§ **Problem requirements**:
Every entry below needs to be repeated exactly.

● ● ●

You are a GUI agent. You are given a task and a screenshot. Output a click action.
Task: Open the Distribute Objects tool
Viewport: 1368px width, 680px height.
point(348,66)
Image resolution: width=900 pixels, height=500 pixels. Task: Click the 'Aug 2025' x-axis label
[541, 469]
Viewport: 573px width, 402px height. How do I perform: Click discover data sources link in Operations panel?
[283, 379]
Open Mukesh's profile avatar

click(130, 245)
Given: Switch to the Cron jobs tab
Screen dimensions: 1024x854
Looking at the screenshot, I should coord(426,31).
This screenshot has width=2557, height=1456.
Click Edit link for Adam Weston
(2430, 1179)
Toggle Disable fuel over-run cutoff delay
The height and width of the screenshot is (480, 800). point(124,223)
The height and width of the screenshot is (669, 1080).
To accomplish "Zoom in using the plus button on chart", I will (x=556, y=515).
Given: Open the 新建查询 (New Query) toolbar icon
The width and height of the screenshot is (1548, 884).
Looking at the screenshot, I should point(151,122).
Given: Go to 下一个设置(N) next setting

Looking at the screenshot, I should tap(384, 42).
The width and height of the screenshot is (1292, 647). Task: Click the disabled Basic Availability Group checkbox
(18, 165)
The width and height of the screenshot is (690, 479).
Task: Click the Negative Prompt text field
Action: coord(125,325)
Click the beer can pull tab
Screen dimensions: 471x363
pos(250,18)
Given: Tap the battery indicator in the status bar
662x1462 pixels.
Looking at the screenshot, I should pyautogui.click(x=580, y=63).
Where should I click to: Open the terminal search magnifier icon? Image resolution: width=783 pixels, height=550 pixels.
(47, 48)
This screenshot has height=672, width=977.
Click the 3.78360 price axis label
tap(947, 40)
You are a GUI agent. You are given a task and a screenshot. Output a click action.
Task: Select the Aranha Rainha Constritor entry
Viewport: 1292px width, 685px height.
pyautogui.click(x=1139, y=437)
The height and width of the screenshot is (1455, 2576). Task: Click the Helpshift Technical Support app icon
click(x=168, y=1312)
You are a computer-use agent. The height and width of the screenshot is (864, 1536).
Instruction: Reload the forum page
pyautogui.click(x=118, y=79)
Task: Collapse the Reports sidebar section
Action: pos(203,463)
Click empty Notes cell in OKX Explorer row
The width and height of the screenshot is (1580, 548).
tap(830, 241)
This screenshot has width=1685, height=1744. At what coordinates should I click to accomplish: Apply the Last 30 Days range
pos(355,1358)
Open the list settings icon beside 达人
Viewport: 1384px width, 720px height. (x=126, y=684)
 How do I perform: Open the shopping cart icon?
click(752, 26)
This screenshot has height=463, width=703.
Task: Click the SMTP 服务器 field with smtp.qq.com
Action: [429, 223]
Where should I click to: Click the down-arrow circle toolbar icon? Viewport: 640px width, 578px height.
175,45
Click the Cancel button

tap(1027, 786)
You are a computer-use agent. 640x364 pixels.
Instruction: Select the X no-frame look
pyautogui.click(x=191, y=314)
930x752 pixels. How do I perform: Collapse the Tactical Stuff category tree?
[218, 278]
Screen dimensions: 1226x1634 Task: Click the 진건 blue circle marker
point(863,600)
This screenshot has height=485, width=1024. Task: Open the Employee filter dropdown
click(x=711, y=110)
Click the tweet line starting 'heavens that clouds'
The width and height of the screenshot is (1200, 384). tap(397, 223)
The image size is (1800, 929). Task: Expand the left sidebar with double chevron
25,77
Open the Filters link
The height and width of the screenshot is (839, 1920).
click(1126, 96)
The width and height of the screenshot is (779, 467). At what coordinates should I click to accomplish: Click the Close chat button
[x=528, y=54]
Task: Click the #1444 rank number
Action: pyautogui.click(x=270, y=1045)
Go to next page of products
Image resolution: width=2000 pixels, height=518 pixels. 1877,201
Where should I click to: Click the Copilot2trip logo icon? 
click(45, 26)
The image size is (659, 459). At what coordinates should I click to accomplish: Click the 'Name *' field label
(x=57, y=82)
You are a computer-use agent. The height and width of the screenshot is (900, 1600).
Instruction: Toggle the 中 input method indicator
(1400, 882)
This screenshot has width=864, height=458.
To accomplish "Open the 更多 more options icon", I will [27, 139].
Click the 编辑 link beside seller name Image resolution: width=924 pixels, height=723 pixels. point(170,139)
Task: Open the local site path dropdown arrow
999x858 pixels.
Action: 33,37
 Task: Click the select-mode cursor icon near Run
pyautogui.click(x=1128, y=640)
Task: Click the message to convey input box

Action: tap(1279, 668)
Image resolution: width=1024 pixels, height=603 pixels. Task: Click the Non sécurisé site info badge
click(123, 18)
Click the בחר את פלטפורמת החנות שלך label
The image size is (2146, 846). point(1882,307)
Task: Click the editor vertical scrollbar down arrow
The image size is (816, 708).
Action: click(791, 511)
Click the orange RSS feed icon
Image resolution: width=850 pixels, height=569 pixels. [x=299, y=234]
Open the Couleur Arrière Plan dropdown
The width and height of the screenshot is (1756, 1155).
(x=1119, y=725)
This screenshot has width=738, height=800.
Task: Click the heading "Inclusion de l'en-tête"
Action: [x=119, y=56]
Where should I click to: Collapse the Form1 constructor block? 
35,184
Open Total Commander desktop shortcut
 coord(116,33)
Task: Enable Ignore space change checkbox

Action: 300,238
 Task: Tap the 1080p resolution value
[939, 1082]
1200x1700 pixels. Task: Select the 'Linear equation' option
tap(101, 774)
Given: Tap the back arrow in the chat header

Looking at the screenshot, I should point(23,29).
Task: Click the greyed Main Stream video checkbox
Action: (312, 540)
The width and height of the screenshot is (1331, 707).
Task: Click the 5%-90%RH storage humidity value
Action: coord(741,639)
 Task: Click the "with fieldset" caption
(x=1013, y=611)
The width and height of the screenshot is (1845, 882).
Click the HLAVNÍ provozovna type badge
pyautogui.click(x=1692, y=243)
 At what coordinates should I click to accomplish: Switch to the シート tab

● ● ●

§ **Exercise output**:
You are a GUI agent. You are given a task and a screenshot. Output a click action.
Task: Open the Distribute Objects tool
Viewport: 1368px width, 680px height.
point(348,66)
Image resolution: width=900 pixels, height=500 pixels. Task: Click the 'Aug 2025' x-axis label
[541, 469]
Viewport: 573px width, 402px height. How do I perform: Click discover data sources link in Operations panel?
[283, 379]
Open Mukesh's profile avatar

click(130, 245)
Given: Switch to the Cron jobs tab
Screen dimensions: 1024x854
Looking at the screenshot, I should coord(426,31).
This screenshot has width=2557, height=1456.
Click Edit link for Adam Weston
(2430, 1179)
Toggle Disable fuel over-run cutoff delay
The height and width of the screenshot is (480, 800). point(124,223)
The height and width of the screenshot is (669, 1080).
To accomplish "Zoom in using the plus button on chart", I will (x=556, y=515).
Given: Open the 新建查询 (New Query) toolbar icon
The width and height of the screenshot is (1548, 884).
Looking at the screenshot, I should point(151,122).
Given: Go to 下一个设置(N) next setting

Looking at the screenshot, I should tap(384, 42).
The width and height of the screenshot is (1292, 647). Task: Click the disabled Basic Availability Group checkbox
(18, 165)
The width and height of the screenshot is (690, 479).
Task: Click the Negative Prompt text field
Action: coord(125,325)
Click the beer can pull tab
Screen dimensions: 471x363
pos(250,18)
Given: Tap the battery indicator in the status bar
662x1462 pixels.
Looking at the screenshot, I should pyautogui.click(x=580, y=63).
Where should I click to: Open the terminal search magnifier icon? Image resolution: width=783 pixels, height=550 pixels.
(47, 48)
This screenshot has height=672, width=977.
Click the 3.78360 price axis label
tap(947, 40)
You are a GUI agent. You are given a task and a screenshot. Output a click action.
Task: Select the Aranha Rainha Constritor entry
Viewport: 1292px width, 685px height.
pyautogui.click(x=1139, y=437)
The height and width of the screenshot is (1455, 2576). Task: Click the Helpshift Technical Support app icon
click(x=168, y=1312)
You are a computer-use agent. The height and width of the screenshot is (864, 1536).
Instruction: Reload the forum page
pyautogui.click(x=118, y=79)
Task: Collapse the Reports sidebar section
Action: pos(203,463)
Click empty Notes cell in OKX Explorer row
The width and height of the screenshot is (1580, 548).
tap(830, 241)
This screenshot has width=1685, height=1744. At what coordinates should I click to accomplish: Apply the Last 30 Days range
pos(355,1358)
Open the list settings icon beside 达人
Viewport: 1384px width, 720px height. (x=126, y=684)
 How do I perform: Open the shopping cart icon?
click(752, 26)
This screenshot has height=463, width=703.
Task: Click the SMTP 服务器 field with smtp.qq.com
Action: [429, 223]
Where should I click to: Click the down-arrow circle toolbar icon? Viewport: 640px width, 578px height.
175,45
Click the Cancel button

tap(1027, 786)
You are a computer-use agent. 640x364 pixels.
Instruction: Select the X no-frame look
pyautogui.click(x=191, y=314)
930x752 pixels. How do I perform: Collapse the Tactical Stuff category tree?
[218, 278]
Screen dimensions: 1226x1634 Task: Click the 진건 blue circle marker
point(863,600)
This screenshot has height=485, width=1024. Task: Open the Employee filter dropdown
click(x=711, y=110)
Click the tweet line starting 'heavens that clouds'
The width and height of the screenshot is (1200, 384). tap(397, 223)
The image size is (1800, 929). Task: Expand the left sidebar with double chevron
25,77
Open the Filters link
The height and width of the screenshot is (839, 1920).
click(1126, 96)
The width and height of the screenshot is (779, 467). At what coordinates should I click to accomplish: Click the Close chat button
[x=528, y=54]
Task: Click the #1444 rank number
Action: pyautogui.click(x=270, y=1045)
Go to next page of products
Image resolution: width=2000 pixels, height=518 pixels. 1877,201
Where should I click to: Click the Copilot2trip logo icon? 
click(45, 26)
The image size is (659, 459). At what coordinates should I click to accomplish: Click the 'Name *' field label
(x=57, y=82)
You are a computer-use agent. The height and width of the screenshot is (900, 1600).
Instruction: Toggle the 中 input method indicator
(1400, 882)
This screenshot has width=864, height=458.
To accomplish "Open the 更多 more options icon", I will [27, 139].
Click the 编辑 link beside seller name Image resolution: width=924 pixels, height=723 pixels. point(170,139)
Task: Open the local site path dropdown arrow
999x858 pixels.
Action: 33,37
 Task: Click the select-mode cursor icon near Run
pyautogui.click(x=1128, y=640)
Task: Click the message to convey input box

Action: tap(1279, 668)
Image resolution: width=1024 pixels, height=603 pixels. Task: Click the Non sécurisé site info badge
click(123, 18)
Click the בחר את פלטפורמת החנות שלך label
The image size is (2146, 846). point(1882,307)
Task: Click the editor vertical scrollbar down arrow
The image size is (816, 708).
Action: click(791, 511)
Click the orange RSS feed icon
Image resolution: width=850 pixels, height=569 pixels. [x=299, y=234]
Open the Couleur Arrière Plan dropdown
The width and height of the screenshot is (1756, 1155).
(x=1119, y=725)
This screenshot has width=738, height=800.
Task: Click the heading "Inclusion de l'en-tête"
Action: [x=119, y=56]
Where should I click to: Collapse the Form1 constructor block? 
35,184
Open Total Commander desktop shortcut
 coord(116,33)
Task: Enable Ignore space change checkbox

Action: 300,238
 Task: Tap the 1080p resolution value
[939, 1082]
1200x1700 pixels. Task: Select the 'Linear equation' option
tap(101, 774)
Given: Tap the back arrow in the chat header

Looking at the screenshot, I should point(23,29).
Task: Click the greyed Main Stream video checkbox
Action: (312, 540)
The width and height of the screenshot is (1331, 707).
Task: Click the 5%-90%RH storage humidity value
Action: coord(741,639)
 Task: Click the "with fieldset" caption
(x=1013, y=611)
The width and height of the screenshot is (1845, 882).
Click the HLAVNÍ provozovna type badge
pyautogui.click(x=1692, y=243)
 At what coordinates should I click to accomplish: Switch to the シート tab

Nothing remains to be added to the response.